● Work instructions
Extend the README below for the customer segmentation project, picking up right after the last line of its file listing.

This project implements a customer segmentation analysis for a UK-based online gift retailer using K-means clustering. The analysis segments customers based on their transaction history (2009-2011) using RFM (Recency, Frequency, Monetary) features to identify distinct customer groups and provide targeted marketing recommendations.

Key Objectives

  • Aggregate transaction data to customer-level RFM features
  • Determine optimal number of clusters using elbow method and silhouette analysis
  • Train K-means clustering model to segment customers
  • Visualize and interpret customer segments
  • Provide actionable business recommendations for each segment

Project Structure

Assignment-4/
├── README.md                    # Project documentation (this file)
├── starter_notebook.ipynb       # Main Jupyter notebook with analysis
└── data/
    └── online_retail_II.csv     # Transaction dataset (2009-2011)

● Dataset extract
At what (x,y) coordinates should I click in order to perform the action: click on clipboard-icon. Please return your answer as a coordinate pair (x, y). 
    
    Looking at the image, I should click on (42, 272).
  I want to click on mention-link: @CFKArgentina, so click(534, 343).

● Answer box
Data Description

The online_retail_II.csv dataset contains transaction records with the following key fields:

  • Invoice: Unique transaction identifier
  • StockCode: Product code
  • Description: Product name
  • Quantity: Number of items purchased
  • InvoiceDate: Transaction date and time
  • Price: Unit price per item
  • Customer ID: Unique customer identifier
  • Country: Customer's country

How to Run

Option 1: Using Jupyter Notebook in VS Code

  1. Open the notebook:

    • Open starter_notebook.ipynb in VS Code
  2. Install dependencies:

    • Run the first code cell to install required packages:
      pip install pandas matplotlib seaborn scikit-learn
  3. Run the analysis:

    • Execute cells sequentially from top to bottom
    • Fill in the TODO sections as you progress through the assignment

Option 2: Using Terminal

  1. Install dependencies:

    pip install pandas matplotlib seaborn scikit-learn
  2. Launch Jupyter:

    jupyter notebook starter_notebook.ipynb

    Or:

    jupyter lab
  3. Execute the notebook:

    • Run cells in order, completing the TODO sections

Notebook Structure

The analysis is organized into six main steps:

Step 1: Import Libraries and Load Data

  • Import required Python libraries
  • Load the Online Retail II dataset
  • Display basic dataset information

Step 2: Aggregate Transaction Data to Customer-Level RFM Features

  • Clean transaction data (remove missing IDs, returns, etc.)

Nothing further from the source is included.